# Character encodings: A tutorial

This tutorial convers the fundamentals of how we encode characters and specific examples in Python.

It is based on the following guide: https://realpython.com/python-encodings-guide/

Structure:
- Number representation.
- ASCII standard.
- Unicode standard and its encodings (UTF-8, UTF-16, UTF-32).
- Addicional Python notes.

## 1. Number representation

In a computer, each char is mapped into an number and then this numbers is converted to binary, which is the type of data the computer really understands. 
So, to formalize character encodings, we should talk first about number representation.  

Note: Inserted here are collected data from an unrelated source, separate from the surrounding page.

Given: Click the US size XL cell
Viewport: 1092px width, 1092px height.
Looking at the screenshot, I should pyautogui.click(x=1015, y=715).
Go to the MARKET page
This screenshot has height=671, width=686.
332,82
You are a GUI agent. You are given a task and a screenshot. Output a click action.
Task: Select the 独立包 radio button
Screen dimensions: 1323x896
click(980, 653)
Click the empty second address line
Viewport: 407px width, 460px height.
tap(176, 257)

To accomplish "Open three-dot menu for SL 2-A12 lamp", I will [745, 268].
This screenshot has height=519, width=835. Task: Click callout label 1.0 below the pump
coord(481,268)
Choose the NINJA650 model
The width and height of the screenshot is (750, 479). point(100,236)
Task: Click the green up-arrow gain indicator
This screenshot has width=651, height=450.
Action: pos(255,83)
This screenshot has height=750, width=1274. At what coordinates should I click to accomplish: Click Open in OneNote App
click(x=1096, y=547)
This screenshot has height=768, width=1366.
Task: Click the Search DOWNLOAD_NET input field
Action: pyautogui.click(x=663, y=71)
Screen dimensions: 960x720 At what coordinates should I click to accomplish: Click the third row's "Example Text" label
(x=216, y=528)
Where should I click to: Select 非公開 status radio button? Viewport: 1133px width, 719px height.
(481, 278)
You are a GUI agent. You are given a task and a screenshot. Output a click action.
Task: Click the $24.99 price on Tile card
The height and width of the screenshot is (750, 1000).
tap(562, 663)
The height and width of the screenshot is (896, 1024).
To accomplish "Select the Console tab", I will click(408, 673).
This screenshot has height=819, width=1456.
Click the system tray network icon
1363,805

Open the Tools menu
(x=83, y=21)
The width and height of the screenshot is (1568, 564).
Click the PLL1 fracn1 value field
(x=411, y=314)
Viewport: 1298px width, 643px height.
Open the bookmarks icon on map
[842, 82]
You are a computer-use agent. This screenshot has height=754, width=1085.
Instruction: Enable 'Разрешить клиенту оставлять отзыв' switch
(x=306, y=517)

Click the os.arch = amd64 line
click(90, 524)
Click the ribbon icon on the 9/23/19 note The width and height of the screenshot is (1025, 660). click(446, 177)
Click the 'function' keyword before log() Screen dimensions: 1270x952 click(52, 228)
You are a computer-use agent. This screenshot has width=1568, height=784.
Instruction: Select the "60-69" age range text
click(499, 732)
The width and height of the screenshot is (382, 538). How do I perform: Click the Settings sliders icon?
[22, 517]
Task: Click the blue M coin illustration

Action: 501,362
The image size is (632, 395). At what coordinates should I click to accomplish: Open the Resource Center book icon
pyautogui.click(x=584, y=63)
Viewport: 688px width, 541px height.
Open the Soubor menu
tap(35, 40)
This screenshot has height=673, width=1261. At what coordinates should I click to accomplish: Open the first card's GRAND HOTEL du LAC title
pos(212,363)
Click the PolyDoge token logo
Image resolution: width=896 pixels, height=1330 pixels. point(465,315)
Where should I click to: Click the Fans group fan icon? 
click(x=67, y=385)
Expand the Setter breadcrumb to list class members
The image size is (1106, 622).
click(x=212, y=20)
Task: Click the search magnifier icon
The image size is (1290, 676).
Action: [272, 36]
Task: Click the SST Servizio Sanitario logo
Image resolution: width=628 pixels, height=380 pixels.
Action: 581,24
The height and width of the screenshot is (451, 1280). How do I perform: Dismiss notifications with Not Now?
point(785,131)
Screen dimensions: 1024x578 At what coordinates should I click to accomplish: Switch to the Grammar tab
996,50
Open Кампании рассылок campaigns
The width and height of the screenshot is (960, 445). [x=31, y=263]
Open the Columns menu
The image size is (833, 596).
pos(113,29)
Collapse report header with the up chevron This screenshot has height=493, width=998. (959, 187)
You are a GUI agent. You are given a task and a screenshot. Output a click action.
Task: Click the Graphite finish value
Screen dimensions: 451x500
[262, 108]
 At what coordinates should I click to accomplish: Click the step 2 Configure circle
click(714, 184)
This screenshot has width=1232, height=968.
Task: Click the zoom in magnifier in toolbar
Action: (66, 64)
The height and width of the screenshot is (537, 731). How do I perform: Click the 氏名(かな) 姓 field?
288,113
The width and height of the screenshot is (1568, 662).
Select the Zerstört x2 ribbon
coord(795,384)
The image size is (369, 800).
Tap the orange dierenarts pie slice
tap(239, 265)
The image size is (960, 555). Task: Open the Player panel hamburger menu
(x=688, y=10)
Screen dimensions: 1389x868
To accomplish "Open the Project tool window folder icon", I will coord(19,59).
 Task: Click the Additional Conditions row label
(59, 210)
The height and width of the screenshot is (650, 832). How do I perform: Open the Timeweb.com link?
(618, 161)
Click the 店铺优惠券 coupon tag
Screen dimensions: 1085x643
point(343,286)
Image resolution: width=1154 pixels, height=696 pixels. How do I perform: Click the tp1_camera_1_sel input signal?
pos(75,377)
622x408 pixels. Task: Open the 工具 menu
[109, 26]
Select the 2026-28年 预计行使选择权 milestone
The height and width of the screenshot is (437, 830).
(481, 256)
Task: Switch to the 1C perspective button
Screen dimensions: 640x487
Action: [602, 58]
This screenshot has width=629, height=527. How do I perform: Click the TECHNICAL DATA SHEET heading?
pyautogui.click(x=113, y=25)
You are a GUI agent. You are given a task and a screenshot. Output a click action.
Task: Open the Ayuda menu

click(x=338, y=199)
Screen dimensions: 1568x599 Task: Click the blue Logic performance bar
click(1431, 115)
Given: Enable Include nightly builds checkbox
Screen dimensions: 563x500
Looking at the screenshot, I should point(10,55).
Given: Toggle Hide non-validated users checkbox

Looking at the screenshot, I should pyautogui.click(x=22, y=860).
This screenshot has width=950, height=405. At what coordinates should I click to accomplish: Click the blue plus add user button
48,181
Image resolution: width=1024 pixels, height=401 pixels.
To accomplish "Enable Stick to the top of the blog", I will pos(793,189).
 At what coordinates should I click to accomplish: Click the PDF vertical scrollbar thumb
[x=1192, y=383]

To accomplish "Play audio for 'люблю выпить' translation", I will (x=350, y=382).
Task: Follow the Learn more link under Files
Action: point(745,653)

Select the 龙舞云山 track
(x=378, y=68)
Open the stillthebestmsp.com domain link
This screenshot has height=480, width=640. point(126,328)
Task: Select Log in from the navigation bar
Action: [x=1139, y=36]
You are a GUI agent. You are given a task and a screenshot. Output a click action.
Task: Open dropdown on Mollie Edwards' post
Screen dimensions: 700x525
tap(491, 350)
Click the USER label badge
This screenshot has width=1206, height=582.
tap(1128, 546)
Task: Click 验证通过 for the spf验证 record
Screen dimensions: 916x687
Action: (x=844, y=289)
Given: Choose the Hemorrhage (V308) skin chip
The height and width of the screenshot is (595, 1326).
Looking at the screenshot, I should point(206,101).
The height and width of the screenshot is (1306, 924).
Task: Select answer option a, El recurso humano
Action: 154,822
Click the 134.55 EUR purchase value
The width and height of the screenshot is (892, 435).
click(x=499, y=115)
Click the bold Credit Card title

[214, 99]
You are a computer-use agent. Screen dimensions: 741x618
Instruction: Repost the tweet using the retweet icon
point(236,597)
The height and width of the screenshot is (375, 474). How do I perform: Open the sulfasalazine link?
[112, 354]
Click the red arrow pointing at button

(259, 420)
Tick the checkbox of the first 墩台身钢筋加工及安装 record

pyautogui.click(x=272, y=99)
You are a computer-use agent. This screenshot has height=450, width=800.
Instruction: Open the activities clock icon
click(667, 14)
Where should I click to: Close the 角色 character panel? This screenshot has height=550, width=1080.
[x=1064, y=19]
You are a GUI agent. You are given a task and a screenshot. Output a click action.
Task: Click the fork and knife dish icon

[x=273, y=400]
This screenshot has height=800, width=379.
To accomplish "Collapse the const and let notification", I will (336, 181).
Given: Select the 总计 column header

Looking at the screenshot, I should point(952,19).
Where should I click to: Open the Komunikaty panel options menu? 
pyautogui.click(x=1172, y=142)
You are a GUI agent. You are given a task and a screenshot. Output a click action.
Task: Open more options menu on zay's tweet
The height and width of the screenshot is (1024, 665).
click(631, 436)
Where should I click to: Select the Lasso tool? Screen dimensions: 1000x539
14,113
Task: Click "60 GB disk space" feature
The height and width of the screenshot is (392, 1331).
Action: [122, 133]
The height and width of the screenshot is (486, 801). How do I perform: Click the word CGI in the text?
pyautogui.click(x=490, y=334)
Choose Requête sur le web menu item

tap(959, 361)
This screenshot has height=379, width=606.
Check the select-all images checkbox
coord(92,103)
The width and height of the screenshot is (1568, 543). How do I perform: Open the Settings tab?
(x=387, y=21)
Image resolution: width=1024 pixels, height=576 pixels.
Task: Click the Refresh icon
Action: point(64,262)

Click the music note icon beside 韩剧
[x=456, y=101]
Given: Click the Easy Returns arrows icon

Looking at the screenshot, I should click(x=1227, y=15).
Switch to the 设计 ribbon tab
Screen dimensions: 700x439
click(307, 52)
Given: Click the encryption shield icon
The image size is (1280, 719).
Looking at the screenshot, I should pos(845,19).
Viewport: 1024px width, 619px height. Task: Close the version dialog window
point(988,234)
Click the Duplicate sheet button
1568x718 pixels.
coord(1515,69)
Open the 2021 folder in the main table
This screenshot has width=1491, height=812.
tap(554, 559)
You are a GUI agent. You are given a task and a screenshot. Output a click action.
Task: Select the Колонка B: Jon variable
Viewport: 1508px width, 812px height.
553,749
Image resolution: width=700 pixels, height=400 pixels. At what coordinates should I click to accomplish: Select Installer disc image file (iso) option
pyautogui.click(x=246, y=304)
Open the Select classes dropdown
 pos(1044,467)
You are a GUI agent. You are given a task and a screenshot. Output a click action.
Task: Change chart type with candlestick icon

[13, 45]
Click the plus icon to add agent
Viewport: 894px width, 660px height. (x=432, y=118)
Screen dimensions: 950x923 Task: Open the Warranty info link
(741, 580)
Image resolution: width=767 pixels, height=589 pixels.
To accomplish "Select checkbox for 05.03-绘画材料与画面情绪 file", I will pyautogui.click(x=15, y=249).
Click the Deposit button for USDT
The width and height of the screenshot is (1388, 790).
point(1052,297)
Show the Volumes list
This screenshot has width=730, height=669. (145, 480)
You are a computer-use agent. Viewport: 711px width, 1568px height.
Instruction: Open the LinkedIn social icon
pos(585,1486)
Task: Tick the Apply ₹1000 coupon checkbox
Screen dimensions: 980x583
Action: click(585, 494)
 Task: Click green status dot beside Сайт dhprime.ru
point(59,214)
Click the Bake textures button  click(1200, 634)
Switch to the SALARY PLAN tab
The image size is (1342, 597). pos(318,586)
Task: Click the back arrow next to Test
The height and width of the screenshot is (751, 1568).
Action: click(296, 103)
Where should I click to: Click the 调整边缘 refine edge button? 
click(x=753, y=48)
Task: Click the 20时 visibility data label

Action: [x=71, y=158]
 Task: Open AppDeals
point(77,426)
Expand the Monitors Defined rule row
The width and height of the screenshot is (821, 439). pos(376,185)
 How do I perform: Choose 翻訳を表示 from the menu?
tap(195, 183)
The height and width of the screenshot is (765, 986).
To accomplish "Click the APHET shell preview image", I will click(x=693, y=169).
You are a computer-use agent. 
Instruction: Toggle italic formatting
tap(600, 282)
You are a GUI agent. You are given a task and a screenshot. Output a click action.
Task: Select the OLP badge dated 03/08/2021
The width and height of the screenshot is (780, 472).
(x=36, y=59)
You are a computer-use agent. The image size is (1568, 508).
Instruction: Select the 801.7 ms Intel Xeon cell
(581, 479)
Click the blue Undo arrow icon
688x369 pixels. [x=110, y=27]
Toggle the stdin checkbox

A number can be represented in different forms:
- Decimal (Base 10): 0123456789
- Hexadecimal (Base 16) -> 0123456789ABCDEF
- Octal (Base 8) -> 01234567
- Binary (Base 2) -> 01

In Python, we can use the following prefixes for each type of representation:
- Decimal -> No prefix, this if the default form and the common used.
- Hexadecimal -> 0x{number} or 0X{number}
- Octal -> 0o{number} or 0O{number}, where {number} is the decimal number we want to represent.
- Binary -> 0b{number} or 0B{number}


Let's understand this by an example: we want to know what the value 11 means in each one of the last bases. 
We can do it in two forms:
- Just by adding the appropiated prefix at the start.
- Using the keyword argument base of the integer constructor.


In [35]:
print(11)  # decimal
print(0o11)  # octal
print(0x11)  # hexadecimal 
print(0b11) # binary

# another way
print(int('11'))  # defaults to base 10
print(int('11', base=8))  # base 8
print(int('11', base=16))  # base 16
print(int('11', base=2))  # base 2

11
9
17
3
11
9
17
3


Other example: imagine that we just want to represent a decimal number like 11 if its 4 different forms. 
We can do it by using the following functions:
- int(): Gets the decimal representation of a number. 
- bin(): Gets the binary representation of a number.
- hex(): Gets the hexadecimal representation of a number.
- oct(): Gets the octal representation of a number. 


In [39]:
print(bin(11))  # binary representation of the decimal number 11, starts the prefix 0b
print(hex(11))  # hexadecimal representation of the decimal number 11, starts the prefix 0x
print(oct(11))  # octal representation of the hex number 0xb, with the prefix 0o
print(int(0xb))  # decimal representation of the hex number 0xb, no prefix used


0b1011
0xb
0o13
11


## 2. ASCII standard

As we have said in the previous section, a computer represents each character as a number which is finally converted to bits. 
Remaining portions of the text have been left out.